The news was not all doom and gloom, though. Foreign investment in co-productions (mostly with Western European and North American companies) and presales increased by 21.8%, reaching a plateau of US$203.5 million. Factoring in this segment into overall production activity, the survey maintains that total foreign contribution to the French TV industry increased by 11.5%, from US$293.5 million to US$327.4 million.
Western Europe (led by Germany and Austria with a 37.4% share) remained the strongest market for French TV productions, accounting for 68.7% of total exports.
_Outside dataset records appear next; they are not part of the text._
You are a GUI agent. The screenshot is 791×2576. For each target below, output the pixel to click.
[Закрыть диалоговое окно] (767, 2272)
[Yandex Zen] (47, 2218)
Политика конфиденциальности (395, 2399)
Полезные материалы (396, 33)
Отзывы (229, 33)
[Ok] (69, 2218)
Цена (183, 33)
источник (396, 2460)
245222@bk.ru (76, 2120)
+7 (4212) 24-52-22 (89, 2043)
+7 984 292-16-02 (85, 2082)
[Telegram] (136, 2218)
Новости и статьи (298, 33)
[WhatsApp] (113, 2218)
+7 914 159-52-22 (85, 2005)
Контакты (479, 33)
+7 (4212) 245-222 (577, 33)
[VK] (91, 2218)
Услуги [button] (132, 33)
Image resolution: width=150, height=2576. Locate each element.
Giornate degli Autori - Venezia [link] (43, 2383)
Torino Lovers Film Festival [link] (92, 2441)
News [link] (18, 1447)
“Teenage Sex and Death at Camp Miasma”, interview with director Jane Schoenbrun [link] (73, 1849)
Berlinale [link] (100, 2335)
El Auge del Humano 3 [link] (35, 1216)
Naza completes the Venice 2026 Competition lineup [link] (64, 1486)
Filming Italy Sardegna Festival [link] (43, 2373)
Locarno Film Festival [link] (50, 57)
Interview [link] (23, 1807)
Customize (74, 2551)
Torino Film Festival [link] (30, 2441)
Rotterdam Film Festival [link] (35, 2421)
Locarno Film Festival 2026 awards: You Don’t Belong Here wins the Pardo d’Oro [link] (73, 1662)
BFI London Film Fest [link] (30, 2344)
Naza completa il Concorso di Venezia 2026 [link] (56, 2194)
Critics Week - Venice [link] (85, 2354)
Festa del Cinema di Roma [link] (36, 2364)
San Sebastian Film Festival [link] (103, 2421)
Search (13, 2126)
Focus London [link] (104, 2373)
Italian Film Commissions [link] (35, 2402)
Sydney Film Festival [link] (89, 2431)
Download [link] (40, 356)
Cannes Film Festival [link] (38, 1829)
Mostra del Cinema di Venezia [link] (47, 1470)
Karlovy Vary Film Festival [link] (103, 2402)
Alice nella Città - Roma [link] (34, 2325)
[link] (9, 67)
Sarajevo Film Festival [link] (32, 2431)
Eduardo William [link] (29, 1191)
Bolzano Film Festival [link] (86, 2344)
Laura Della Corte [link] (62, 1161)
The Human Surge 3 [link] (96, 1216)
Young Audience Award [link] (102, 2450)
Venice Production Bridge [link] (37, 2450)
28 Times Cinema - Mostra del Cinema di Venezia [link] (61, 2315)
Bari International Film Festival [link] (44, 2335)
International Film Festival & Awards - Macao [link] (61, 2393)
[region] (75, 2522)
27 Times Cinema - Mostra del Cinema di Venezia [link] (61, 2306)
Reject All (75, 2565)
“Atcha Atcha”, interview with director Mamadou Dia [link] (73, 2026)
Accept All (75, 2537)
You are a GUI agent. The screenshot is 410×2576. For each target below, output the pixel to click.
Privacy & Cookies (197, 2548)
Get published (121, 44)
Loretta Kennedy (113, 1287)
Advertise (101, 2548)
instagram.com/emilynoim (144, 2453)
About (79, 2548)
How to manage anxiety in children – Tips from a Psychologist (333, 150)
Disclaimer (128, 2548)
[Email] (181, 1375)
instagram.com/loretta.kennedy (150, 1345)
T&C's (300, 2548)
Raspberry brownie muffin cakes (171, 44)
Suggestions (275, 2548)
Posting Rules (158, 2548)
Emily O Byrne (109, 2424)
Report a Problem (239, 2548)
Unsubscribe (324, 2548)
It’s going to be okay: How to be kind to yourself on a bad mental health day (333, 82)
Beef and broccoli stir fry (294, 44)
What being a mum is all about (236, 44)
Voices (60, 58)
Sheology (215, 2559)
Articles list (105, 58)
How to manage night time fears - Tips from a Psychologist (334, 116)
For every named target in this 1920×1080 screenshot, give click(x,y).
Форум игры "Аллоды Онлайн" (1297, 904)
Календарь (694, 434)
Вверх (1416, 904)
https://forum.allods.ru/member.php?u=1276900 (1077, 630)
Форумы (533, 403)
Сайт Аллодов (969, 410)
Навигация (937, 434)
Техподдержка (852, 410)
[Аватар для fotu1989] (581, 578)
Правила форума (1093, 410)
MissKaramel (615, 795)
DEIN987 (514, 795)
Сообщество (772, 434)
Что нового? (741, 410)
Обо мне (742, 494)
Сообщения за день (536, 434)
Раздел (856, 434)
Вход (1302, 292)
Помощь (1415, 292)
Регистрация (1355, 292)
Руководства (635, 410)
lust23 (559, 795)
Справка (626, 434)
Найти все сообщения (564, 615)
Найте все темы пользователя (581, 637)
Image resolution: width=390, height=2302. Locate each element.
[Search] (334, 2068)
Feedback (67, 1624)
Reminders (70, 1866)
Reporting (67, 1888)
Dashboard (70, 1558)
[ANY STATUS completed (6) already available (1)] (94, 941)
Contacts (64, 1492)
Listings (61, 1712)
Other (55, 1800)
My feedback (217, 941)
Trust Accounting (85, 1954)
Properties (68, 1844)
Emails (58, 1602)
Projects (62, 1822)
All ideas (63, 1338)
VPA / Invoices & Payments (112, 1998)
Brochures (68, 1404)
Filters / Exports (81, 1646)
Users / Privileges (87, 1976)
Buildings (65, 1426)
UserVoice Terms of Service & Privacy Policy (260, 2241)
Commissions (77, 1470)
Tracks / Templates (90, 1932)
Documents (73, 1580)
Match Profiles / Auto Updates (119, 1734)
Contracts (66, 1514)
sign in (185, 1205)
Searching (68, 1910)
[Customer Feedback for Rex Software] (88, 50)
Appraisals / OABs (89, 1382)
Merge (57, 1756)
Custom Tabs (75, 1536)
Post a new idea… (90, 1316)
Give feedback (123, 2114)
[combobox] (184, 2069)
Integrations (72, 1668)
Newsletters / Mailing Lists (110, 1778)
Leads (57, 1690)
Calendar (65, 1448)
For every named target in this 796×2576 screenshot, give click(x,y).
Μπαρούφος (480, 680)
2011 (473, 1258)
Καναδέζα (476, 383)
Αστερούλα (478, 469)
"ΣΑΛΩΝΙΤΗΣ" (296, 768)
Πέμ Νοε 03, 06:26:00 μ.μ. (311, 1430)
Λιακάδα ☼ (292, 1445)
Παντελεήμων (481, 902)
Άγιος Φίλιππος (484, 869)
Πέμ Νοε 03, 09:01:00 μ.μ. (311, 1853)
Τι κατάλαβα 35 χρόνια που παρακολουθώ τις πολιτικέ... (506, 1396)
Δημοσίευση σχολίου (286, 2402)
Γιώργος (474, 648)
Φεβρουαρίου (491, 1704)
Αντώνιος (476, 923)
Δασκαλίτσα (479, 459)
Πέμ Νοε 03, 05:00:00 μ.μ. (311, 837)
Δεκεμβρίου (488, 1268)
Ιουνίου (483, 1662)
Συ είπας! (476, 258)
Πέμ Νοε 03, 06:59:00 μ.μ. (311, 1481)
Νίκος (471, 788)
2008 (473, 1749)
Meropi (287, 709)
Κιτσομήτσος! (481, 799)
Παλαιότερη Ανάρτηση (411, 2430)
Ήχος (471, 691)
Next on the list was the U.K. and Ireland at 25% (up nearly 10% from the previous year). The report contends that the latter territory posted the biggest increase because of its buying binge of French-produced animation and game show programs. Sales to Italy dipped from 16.4% to 9.8% of total exports, with the region relying more on local productions to fill its airwaves. Sales to North America – primarily to Canada – remained stable at 9.7%, while emerging regions like Asia (led by Japan, which accounts for 40% of the territory’s sales) rose from 6.3% to 8.5%.
In terms of production styles, animation solidified its perch as the top moneymaking genre, accounting for 44% (US$55.1 million) of all sales abroad last year, up nearly 10% from a year ago. Along with educational programming, it made up 54% (US$110 million) of all French co-pros produced last year, a jump of 7.2% over 2000. Buttressed by top-selling shows like Totally Spies! (Marathon), Lucky Luke (Xilam), Titeuf (France Animation) and 64 Zoo Lane (Millimages), 76.6% of French animation was exported to countries in Western Europe, 11.9% to North America, followed by Asia (4.2%), Latin America (3.5%), Central Europe (1%) and Africa (0.6%).